What Kind of Day This Usually Is

This is typically a functioning-but-thinner liquidity environment. It sits between two cleaner regimes. It is not an easy-liquidity backdrop where markets absorb size with little friction, and it is not a true liquidity squeeze where funding breaks down and price action becomes disorderly.

Historically, this kind of environment shows up after a shock has already forced repricing. The first phase is volatility. The second phase is adaptation. Market makers stay active, but more cautiously. Investors can still transact, but execution matters more. The system works, just with less room for error.

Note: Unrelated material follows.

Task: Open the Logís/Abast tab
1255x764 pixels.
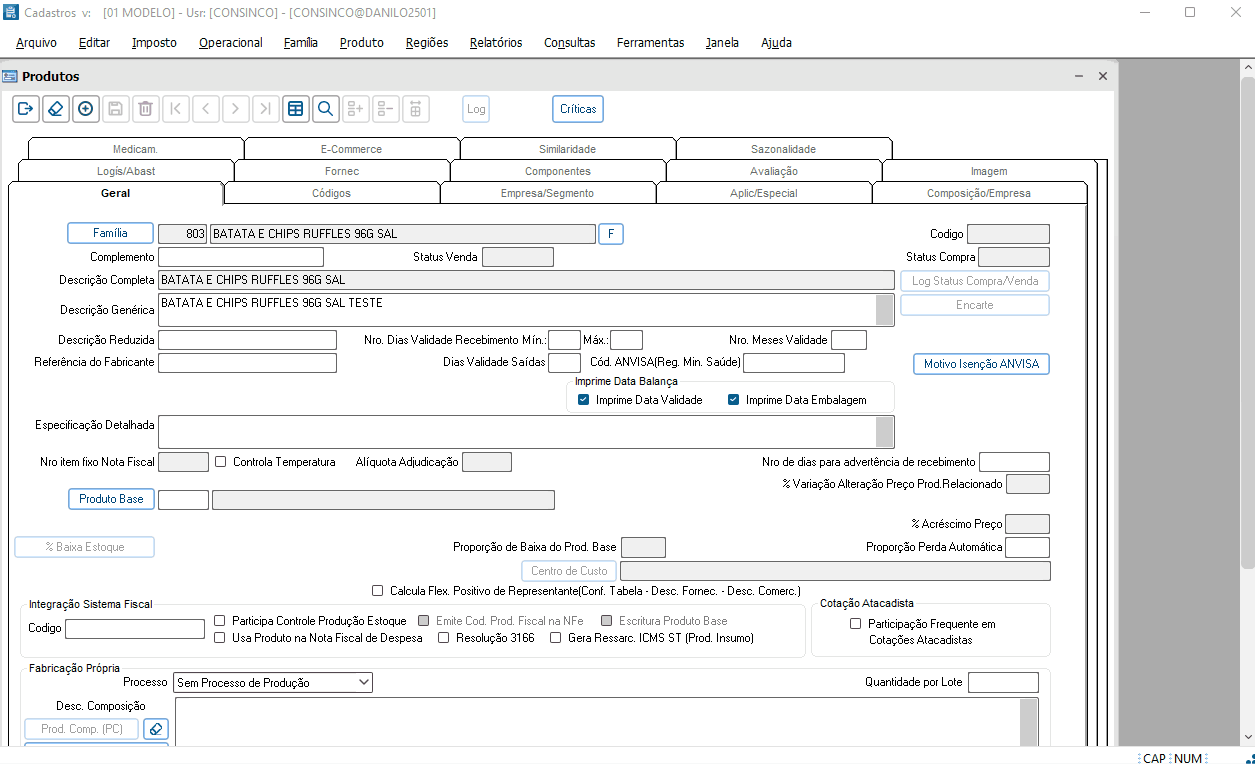Action: click(x=126, y=171)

What Experienced Investors Watch First

Experienced investors usually start with market depth, not headlines. They watch whether price moves are being amplified by thinner order books rather than by a genuinely new macro message.

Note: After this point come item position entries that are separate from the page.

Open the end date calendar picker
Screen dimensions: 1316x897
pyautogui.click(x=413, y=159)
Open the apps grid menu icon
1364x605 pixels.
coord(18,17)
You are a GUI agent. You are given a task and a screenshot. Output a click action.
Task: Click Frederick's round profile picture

They also watch the difference between market liquidity and funding liquidity. That distinction is important right now. Reuters’ recent reporting has pointed to weaker trading conditions in Treasuries and other markets, but not to a breakdown in repo funding. That combination tells you the system is stressed at the execution layer more than at the funding layer. (Reuters)

A third signal is trade size. When dealers are still making markets but are less willing to warehouse risk, it often means liquidity has become more selective rather than unavailable.

Common Misreads

A common misread is assuming that because markets are open and functioning, liquidity must be healthy. Functioning is not the same as abundant. Markets can clear trades while still offering less depth and less tolerance for sudden repositioning.

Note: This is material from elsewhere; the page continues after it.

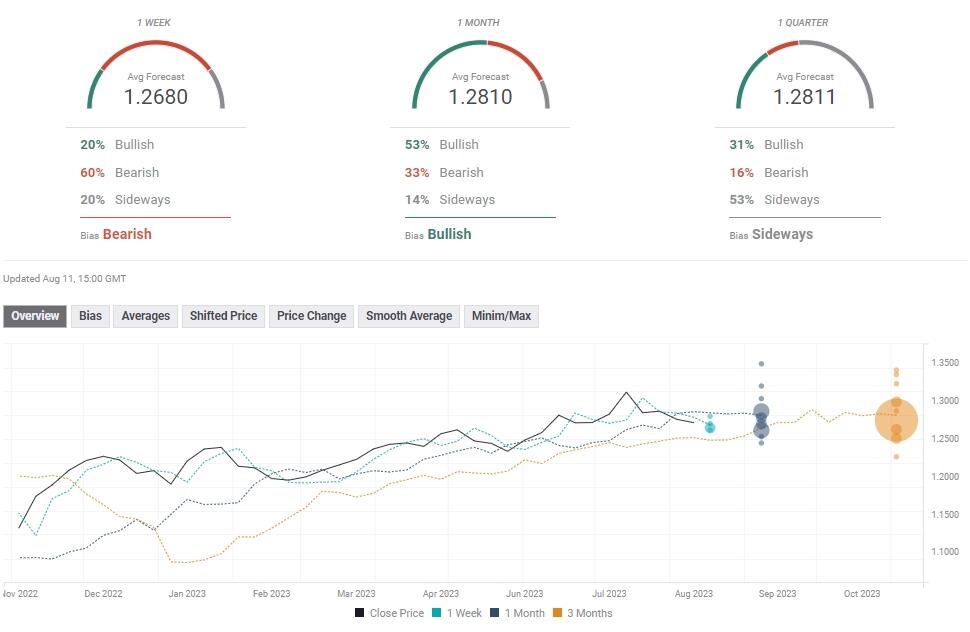Select the Minim/Max tab
The height and width of the screenshot is (632, 970).
502,316
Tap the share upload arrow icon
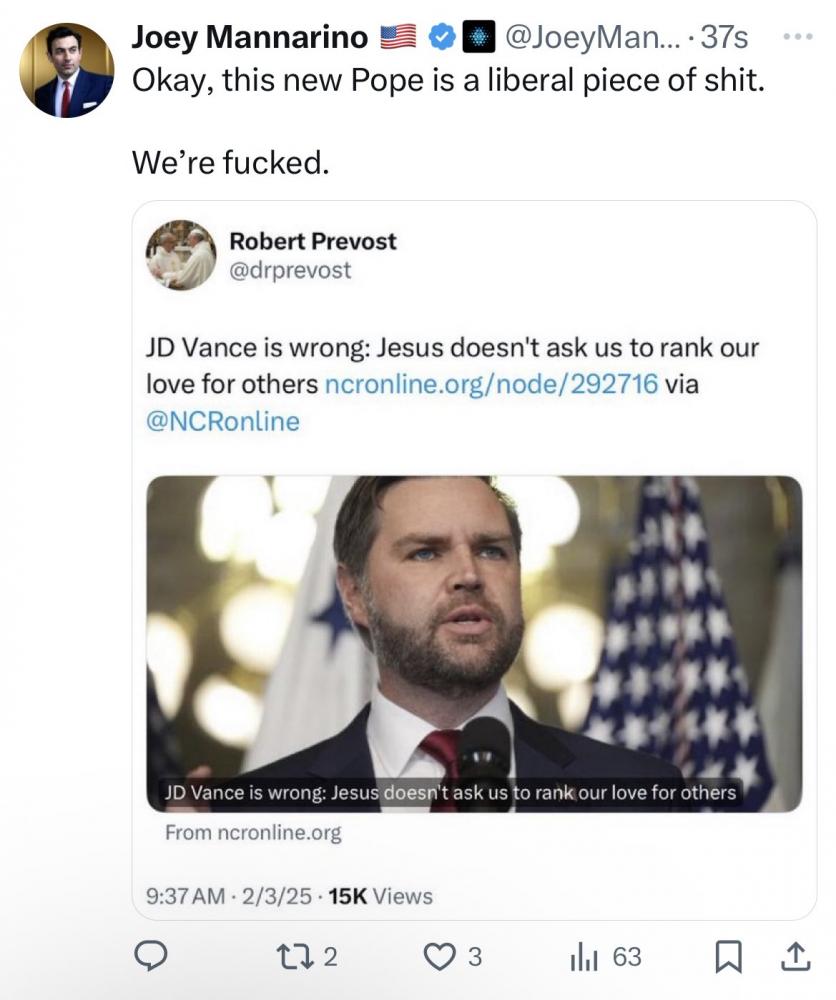This screenshot has width=836, height=1000. point(795,957)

Another misread is assuming that wider spreads automatically mean crisis. They do not. Wider spreads can simply mean dealers want more compensation for taking risk in a volatile backdrop.

There is also a tendency to describe liquidity as either “good” or “bad.” In practice, liquidity is often conditional. Late March looks more conditional than broken.

The Playbook Lens

Separate availability from ease.

Liquidity right now appears available enough to keep markets operating, but not easy enough to ignore execution risk. That is the useful frame. The question is not whether liquidity exists. It does. The question is how much friction stands between the market and the next move.

The mental model here is elasticity. A liquid market bends without much effect. A thinner market still bends, but it moves further before it settles.

Carry This Forward

Late March does not look like a full liquidity squeeze. It looks like a market that can still function, but with less depth, wider spreads, and less willingness to absorb risk smoothly. (Reuters)

That kind of environment tends to matter most when a fresh catalyst arrives. Until then, the useful read is simple: liquidity is present, but it is no longer generous.